- **Excerpted data**
□ □ □ □ □

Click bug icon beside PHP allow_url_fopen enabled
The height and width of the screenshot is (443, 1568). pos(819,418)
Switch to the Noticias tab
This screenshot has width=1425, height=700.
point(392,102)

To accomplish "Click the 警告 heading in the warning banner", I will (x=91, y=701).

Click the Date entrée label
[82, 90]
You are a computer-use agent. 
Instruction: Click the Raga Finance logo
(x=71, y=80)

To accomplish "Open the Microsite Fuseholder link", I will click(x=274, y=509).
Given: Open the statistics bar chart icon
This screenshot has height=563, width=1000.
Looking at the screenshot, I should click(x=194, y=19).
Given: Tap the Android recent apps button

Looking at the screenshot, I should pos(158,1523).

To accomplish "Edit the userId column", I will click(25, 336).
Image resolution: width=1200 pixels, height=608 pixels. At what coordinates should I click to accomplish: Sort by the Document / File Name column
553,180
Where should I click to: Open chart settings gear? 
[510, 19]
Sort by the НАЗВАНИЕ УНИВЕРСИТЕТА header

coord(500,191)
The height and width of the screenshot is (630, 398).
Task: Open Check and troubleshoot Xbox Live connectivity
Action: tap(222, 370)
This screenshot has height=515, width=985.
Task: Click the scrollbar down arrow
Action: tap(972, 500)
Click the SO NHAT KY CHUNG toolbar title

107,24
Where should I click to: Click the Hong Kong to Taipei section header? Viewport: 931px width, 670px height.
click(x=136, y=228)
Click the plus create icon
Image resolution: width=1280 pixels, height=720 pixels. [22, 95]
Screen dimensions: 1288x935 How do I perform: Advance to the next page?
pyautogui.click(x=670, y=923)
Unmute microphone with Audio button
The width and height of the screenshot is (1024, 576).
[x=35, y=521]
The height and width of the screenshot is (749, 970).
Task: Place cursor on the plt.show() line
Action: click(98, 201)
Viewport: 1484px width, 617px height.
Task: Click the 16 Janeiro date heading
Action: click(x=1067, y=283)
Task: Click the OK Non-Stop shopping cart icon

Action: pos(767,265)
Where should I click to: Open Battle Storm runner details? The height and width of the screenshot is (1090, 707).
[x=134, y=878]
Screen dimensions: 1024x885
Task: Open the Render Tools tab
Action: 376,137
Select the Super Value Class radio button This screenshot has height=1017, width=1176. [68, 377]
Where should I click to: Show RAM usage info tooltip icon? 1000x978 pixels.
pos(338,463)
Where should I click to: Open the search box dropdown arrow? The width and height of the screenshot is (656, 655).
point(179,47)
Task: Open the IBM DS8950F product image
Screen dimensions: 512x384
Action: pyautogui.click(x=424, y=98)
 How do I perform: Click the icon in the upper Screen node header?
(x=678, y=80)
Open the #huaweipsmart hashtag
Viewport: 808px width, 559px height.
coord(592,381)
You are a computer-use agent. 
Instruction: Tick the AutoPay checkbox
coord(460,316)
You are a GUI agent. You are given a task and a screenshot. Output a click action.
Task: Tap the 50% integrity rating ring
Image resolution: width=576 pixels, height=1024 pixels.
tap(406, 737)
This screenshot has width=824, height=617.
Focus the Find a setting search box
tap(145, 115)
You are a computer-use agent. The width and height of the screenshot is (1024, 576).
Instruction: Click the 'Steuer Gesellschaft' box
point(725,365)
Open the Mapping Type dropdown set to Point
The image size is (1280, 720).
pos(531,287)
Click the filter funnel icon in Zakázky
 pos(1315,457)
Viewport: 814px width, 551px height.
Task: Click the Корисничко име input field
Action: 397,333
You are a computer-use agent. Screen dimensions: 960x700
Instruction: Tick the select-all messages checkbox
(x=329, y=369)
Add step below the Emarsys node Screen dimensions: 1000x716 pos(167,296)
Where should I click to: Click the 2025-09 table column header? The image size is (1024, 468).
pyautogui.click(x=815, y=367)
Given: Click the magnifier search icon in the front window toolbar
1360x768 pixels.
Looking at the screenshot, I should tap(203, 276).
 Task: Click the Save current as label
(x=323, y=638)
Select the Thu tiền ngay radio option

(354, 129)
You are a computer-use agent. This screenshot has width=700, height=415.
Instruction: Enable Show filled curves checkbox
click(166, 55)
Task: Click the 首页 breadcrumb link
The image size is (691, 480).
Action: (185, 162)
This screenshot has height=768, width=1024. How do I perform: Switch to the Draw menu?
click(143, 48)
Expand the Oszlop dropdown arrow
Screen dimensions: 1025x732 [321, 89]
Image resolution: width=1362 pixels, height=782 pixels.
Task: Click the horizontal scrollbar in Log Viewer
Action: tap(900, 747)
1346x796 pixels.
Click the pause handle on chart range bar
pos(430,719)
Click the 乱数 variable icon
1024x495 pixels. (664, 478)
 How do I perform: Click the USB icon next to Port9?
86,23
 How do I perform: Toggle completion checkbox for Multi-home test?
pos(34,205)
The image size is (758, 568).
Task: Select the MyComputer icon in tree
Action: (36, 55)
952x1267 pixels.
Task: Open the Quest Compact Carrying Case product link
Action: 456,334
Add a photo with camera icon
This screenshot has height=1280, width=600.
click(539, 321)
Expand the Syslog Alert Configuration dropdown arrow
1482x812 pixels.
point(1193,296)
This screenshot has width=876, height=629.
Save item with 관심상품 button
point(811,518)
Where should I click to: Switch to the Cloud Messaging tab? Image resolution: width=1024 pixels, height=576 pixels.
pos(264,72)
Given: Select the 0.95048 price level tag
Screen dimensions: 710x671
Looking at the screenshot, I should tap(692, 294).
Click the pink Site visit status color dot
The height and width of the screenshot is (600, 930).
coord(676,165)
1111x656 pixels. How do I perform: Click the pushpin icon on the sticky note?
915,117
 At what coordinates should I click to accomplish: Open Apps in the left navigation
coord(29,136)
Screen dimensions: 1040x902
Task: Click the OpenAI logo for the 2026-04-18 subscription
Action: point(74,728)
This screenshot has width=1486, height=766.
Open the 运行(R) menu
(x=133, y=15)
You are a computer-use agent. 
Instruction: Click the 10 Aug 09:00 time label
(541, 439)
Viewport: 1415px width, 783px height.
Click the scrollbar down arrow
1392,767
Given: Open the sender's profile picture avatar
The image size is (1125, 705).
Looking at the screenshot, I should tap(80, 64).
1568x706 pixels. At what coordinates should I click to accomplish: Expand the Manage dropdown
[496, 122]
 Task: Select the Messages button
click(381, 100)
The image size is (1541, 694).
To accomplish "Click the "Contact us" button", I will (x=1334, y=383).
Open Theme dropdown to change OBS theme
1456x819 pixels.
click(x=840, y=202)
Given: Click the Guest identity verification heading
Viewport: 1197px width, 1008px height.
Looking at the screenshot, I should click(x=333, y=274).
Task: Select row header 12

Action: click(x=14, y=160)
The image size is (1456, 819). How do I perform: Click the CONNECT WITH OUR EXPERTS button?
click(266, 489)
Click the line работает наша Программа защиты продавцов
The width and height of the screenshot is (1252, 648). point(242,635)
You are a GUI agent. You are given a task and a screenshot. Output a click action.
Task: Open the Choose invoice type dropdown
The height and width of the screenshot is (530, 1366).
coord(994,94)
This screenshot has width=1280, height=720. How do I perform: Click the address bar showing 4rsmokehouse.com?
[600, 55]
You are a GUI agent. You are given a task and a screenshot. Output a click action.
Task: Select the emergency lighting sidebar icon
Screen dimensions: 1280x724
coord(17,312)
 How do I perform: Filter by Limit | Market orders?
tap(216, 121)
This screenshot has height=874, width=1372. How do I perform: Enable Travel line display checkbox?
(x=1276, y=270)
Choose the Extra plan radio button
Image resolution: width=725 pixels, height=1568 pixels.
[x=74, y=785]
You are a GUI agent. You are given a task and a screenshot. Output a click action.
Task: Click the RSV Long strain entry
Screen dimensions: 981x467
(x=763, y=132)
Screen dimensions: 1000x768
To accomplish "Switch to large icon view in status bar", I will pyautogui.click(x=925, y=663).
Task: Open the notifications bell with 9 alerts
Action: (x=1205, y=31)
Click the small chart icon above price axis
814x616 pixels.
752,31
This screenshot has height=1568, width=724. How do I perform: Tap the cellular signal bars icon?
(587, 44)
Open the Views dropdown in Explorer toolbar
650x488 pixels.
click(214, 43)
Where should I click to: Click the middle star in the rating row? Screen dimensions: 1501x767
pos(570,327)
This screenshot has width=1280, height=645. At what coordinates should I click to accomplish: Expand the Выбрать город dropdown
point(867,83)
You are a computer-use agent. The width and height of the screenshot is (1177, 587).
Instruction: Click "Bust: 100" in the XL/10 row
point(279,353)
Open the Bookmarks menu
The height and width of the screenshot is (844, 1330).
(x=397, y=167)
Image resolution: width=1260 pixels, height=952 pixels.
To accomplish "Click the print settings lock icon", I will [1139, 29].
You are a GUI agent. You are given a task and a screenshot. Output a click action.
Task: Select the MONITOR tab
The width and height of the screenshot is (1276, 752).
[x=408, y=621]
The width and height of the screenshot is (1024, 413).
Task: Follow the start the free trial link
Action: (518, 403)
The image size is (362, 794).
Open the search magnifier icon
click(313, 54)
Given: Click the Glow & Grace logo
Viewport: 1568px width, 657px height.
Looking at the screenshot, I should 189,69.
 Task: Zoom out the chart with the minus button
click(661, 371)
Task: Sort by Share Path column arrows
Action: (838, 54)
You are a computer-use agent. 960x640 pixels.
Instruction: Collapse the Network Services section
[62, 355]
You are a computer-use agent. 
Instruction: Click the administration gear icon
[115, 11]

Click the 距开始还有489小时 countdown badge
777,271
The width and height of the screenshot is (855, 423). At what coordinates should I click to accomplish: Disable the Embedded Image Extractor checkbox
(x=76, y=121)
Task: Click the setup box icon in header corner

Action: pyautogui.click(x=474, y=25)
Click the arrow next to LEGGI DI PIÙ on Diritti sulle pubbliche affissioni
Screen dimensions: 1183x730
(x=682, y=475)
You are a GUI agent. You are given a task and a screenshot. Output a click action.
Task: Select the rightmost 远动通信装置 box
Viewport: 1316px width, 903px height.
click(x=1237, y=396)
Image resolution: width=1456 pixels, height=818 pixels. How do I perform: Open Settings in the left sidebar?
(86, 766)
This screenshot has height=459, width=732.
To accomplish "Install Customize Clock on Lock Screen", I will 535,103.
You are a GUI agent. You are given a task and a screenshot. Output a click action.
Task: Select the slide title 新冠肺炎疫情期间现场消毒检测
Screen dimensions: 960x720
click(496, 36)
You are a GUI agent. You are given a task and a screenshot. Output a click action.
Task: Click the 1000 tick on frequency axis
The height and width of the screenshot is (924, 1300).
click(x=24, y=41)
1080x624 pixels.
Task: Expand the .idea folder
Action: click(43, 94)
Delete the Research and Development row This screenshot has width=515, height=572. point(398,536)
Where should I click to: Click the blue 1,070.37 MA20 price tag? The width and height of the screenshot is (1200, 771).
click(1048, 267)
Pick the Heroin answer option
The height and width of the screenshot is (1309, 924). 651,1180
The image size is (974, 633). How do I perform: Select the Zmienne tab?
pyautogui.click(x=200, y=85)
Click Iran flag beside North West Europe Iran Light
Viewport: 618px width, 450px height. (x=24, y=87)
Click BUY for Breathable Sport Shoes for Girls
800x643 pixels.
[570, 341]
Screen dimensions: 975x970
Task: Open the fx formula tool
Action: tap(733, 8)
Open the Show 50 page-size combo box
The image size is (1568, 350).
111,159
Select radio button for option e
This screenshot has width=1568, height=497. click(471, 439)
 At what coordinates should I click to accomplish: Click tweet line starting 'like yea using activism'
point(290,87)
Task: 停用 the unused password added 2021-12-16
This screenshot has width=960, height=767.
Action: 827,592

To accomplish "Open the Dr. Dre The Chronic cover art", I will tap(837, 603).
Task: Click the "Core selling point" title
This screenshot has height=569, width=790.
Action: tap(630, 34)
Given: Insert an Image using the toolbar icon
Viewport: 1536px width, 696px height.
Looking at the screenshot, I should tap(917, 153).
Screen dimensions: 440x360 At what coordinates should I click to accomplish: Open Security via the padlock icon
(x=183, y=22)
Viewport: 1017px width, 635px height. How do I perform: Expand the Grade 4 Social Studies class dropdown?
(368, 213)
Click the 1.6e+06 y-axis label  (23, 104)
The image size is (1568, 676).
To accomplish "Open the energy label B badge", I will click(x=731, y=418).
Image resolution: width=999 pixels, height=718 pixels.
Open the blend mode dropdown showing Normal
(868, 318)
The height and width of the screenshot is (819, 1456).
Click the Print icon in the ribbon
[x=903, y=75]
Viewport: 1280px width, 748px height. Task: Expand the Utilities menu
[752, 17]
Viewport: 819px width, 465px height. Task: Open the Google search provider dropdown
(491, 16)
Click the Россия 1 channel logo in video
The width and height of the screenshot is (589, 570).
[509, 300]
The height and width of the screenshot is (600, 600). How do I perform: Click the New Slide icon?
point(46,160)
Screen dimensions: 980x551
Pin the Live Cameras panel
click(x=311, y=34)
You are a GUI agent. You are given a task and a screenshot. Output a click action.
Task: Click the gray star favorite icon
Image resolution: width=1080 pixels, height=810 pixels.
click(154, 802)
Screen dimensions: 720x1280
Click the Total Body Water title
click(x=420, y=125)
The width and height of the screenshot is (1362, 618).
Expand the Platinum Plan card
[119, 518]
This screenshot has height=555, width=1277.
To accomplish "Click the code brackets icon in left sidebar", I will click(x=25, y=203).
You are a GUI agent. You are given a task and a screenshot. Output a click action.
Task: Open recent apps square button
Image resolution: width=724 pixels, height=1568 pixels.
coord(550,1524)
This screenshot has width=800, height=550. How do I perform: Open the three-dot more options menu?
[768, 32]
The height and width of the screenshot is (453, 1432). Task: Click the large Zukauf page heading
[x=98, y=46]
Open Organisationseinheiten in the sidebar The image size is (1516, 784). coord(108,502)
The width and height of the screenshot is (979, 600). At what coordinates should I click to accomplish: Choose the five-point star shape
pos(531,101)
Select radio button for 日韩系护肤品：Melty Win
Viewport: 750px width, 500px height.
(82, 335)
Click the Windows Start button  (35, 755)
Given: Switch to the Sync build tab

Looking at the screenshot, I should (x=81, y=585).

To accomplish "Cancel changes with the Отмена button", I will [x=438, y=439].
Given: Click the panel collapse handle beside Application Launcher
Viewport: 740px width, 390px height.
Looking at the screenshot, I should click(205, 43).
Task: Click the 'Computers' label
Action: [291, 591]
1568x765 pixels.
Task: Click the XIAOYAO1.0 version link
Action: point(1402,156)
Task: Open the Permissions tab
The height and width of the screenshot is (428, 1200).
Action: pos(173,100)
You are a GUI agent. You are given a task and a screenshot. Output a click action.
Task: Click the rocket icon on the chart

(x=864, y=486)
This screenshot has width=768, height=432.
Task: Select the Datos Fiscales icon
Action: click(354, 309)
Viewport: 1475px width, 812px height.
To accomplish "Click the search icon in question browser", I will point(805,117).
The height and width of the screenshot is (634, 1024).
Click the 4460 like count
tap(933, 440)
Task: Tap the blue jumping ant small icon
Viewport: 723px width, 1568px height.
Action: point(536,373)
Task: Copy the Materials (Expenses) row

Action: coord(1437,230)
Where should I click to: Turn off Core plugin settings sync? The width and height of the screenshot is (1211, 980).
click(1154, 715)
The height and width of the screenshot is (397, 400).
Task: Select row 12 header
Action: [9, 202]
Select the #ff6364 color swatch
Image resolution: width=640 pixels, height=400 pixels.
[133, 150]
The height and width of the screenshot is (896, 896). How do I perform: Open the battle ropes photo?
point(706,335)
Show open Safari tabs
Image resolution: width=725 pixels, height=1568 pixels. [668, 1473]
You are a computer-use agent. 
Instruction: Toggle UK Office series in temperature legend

□ □ □ □ □

- **Exercise**
Send back an exact copy of only the lines from the line with "Select radio button for option e" up to and including the line with "Task: 停用 the unused password added 2021-12-16" in the data above.

- **Your solution**
Select radio button for option e
This screenshot has width=1568, height=497. click(471, 439)
 At what coordinates should I click to accomplish: Click tweet line starting 'like yea using activism'
point(290,87)
Task: 停用 the unused password added 2021-12-16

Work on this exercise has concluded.